(PROBLEM DESCRIPTION)
Would you give the entries below again in full, exactly as they stand?

* * *

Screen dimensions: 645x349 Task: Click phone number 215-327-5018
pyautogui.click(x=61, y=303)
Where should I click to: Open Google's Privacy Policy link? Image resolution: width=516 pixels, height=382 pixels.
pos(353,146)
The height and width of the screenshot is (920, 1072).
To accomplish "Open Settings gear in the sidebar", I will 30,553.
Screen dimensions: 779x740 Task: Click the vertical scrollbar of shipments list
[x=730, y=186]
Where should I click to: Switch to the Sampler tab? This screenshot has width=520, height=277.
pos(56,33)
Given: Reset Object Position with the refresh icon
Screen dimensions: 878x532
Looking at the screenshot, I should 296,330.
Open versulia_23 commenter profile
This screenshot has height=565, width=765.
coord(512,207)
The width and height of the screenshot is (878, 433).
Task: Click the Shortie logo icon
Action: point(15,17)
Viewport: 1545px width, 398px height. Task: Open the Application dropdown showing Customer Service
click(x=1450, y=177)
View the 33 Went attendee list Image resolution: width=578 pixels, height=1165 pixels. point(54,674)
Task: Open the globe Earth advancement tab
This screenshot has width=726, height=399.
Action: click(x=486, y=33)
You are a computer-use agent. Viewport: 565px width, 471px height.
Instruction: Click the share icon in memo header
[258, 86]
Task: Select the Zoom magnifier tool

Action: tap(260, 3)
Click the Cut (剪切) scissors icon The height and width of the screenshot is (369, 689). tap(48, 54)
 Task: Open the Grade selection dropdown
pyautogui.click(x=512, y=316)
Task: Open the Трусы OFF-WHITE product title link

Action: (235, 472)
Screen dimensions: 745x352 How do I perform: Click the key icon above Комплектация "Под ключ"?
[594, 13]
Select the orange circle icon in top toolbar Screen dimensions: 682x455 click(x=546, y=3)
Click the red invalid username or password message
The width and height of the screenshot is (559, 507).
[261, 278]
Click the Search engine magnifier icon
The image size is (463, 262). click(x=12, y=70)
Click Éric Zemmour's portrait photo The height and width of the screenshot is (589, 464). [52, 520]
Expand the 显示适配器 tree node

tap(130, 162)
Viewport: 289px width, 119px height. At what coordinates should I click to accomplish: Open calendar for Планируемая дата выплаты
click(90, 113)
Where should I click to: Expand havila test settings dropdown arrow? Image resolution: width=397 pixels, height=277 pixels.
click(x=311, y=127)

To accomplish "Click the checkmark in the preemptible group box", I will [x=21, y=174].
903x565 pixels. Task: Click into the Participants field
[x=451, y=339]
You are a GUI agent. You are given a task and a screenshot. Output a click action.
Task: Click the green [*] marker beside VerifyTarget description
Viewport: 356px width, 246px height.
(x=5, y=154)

* * *

(TASK OUTPUT)
Screen dimensions: 645x349 Task: Click phone number 215-327-5018
pyautogui.click(x=61, y=303)
Where should I click to: Open Google's Privacy Policy link? Image resolution: width=516 pixels, height=382 pixels.
pos(353,146)
The height and width of the screenshot is (920, 1072).
To accomplish "Open Settings gear in the sidebar", I will 30,553.
Screen dimensions: 779x740 Task: Click the vertical scrollbar of shipments list
[x=730, y=186]
Where should I click to: Switch to the Sampler tab? This screenshot has width=520, height=277.
pos(56,33)
Given: Reset Object Position with the refresh icon
Screen dimensions: 878x532
Looking at the screenshot, I should 296,330.
Open versulia_23 commenter profile
This screenshot has height=565, width=765.
coord(512,207)
The width and height of the screenshot is (878, 433).
Task: Click the Shortie logo icon
Action: point(15,17)
Viewport: 1545px width, 398px height. Task: Open the Application dropdown showing Customer Service
click(x=1450, y=177)
View the 33 Went attendee list Image resolution: width=578 pixels, height=1165 pixels. point(54,674)
Task: Open the globe Earth advancement tab
This screenshot has width=726, height=399.
Action: click(x=486, y=33)
You are a computer-use agent. Viewport: 565px width, 471px height.
Instruction: Click the share icon in memo header
[258, 86]
Task: Select the Zoom magnifier tool

Action: tap(260, 3)
Click the Cut (剪切) scissors icon The height and width of the screenshot is (369, 689). tap(48, 54)
 Task: Open the Grade selection dropdown
pyautogui.click(x=512, y=316)
Task: Open the Трусы OFF-WHITE product title link

Action: (235, 472)
Screen dimensions: 745x352 How do I perform: Click the key icon above Комплектация "Под ключ"?
[594, 13]
Select the orange circle icon in top toolbar Screen dimensions: 682x455 click(x=546, y=3)
Click the red invalid username or password message
The width and height of the screenshot is (559, 507).
[261, 278]
Click the Search engine magnifier icon
The image size is (463, 262). click(x=12, y=70)
Click Éric Zemmour's portrait photo The height and width of the screenshot is (589, 464). [52, 520]
Expand the 显示适配器 tree node

tap(130, 162)
Viewport: 289px width, 119px height. At what coordinates should I click to accomplish: Open calendar for Планируемая дата выплаты
click(90, 113)
Where should I click to: Expand havila test settings dropdown arrow? Image resolution: width=397 pixels, height=277 pixels.
click(x=311, y=127)

To accomplish "Click the checkmark in the preemptible group box", I will [x=21, y=174].
903x565 pixels. Task: Click into the Participants field
[x=451, y=339]
You are a GUI agent. You are given a task and a screenshot. Output a click action.
Task: Click the green [*] marker beside VerifyTarget description
Viewport: 356px width, 246px height.
(x=5, y=154)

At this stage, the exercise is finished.